A place to put things

Aidan Cowling

 

30 November 2021 – 23 January 2022

This project is available both in person at 401 Richmond st.west and online on the Virtual Vitrine platform.

 

A place to put things is an installation of green screen props that are used to situate archival materials related to sexual health education. The props are painted green in order to experiment with footage from online public archives. By layering multiple archival video streams, the materiality and meaning of sex ed footage becomes malleable. The set becomes a site that considers the histories, contexts and discussions that have shaped the strategies and delivery of sexual health curriculums in the recent past.  

How has this material been used, embodied and instrumentalized? 

How do we make sense of it with shifting understandings of sexual practices?

Sexual education has a history of defining what is considered healthy, thereby directing and orienting students towards particular ways of being. The installation considers how we are shaped by the ideas and materials that are within our reach, and that we orient ourselves in and around things that affirm our existence. But what happens when the ideas and materials that inform your sexual health don’t exist around you?  These materials can be disorienting; an erasure of experience. Interrogating these materials reveals the limits of sexual health curriculums.

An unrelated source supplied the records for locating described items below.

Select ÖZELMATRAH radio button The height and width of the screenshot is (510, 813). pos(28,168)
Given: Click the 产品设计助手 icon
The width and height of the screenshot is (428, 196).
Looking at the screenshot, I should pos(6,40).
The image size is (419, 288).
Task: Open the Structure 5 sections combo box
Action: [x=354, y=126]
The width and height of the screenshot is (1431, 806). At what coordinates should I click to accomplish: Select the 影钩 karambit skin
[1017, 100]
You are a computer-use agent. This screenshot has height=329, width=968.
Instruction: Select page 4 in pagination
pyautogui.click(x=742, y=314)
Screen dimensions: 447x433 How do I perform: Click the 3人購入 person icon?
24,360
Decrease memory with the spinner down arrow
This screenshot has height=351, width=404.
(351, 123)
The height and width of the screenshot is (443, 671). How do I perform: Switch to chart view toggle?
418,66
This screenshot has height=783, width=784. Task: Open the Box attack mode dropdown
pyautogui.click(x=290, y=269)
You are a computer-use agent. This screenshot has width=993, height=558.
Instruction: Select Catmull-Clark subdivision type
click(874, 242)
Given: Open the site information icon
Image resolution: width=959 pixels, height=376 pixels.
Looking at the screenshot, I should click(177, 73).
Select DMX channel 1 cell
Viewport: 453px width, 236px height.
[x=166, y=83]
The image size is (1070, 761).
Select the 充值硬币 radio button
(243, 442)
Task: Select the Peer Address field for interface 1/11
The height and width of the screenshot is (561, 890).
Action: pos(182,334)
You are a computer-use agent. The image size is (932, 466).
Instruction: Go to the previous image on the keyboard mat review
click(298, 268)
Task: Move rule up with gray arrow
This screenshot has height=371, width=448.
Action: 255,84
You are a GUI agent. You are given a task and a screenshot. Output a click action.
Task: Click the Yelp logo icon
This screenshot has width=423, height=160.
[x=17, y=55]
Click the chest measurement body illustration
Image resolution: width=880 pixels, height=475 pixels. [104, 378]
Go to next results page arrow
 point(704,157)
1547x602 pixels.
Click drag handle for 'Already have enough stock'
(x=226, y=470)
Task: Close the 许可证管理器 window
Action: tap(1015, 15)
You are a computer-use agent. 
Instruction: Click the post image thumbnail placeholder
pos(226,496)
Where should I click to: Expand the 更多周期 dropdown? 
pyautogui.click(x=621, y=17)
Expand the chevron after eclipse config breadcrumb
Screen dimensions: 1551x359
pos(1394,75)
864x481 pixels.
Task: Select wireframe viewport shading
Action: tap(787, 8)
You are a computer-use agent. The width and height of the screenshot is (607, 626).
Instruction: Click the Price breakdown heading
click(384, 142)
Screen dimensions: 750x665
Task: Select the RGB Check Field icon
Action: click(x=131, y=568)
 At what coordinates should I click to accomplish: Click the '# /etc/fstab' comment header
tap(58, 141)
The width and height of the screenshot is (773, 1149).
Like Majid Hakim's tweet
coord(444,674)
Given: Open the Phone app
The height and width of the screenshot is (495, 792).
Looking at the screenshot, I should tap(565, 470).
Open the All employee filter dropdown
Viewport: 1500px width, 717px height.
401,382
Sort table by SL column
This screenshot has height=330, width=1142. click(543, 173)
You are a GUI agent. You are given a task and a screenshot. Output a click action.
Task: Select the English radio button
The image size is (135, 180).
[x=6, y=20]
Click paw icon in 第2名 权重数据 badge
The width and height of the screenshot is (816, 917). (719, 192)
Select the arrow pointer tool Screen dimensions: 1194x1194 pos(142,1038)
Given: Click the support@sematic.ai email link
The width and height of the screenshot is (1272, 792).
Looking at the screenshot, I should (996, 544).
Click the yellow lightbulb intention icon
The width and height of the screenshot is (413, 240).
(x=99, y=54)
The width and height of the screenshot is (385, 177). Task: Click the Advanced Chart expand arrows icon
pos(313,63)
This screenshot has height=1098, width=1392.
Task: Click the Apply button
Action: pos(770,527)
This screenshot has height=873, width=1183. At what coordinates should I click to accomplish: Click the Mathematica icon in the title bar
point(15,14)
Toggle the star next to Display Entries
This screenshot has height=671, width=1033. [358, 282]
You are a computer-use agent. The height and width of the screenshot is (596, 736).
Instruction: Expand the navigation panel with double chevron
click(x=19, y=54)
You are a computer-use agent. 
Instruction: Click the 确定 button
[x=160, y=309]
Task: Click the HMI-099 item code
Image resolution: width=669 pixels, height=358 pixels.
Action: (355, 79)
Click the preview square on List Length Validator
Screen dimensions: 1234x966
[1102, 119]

The installation takes up the productive potential of getting lost, and asks if the experience of disorientation opens up space for thinking through sex and sexual health more expansively.

 

ARTIST BIO:

Aidan Cowling is an artist interested in how technology shapes contemporary experiences and understandings of desire, intimacy and power. He works with archival and online materials that reflect queer histories and creates videos and installations that explore how this material is understood.  By stewarding material remnants of various collections, he assembles a usable past allowing us to examine historical archives to understand the possible failures of the present and how we might develop new modes of connection.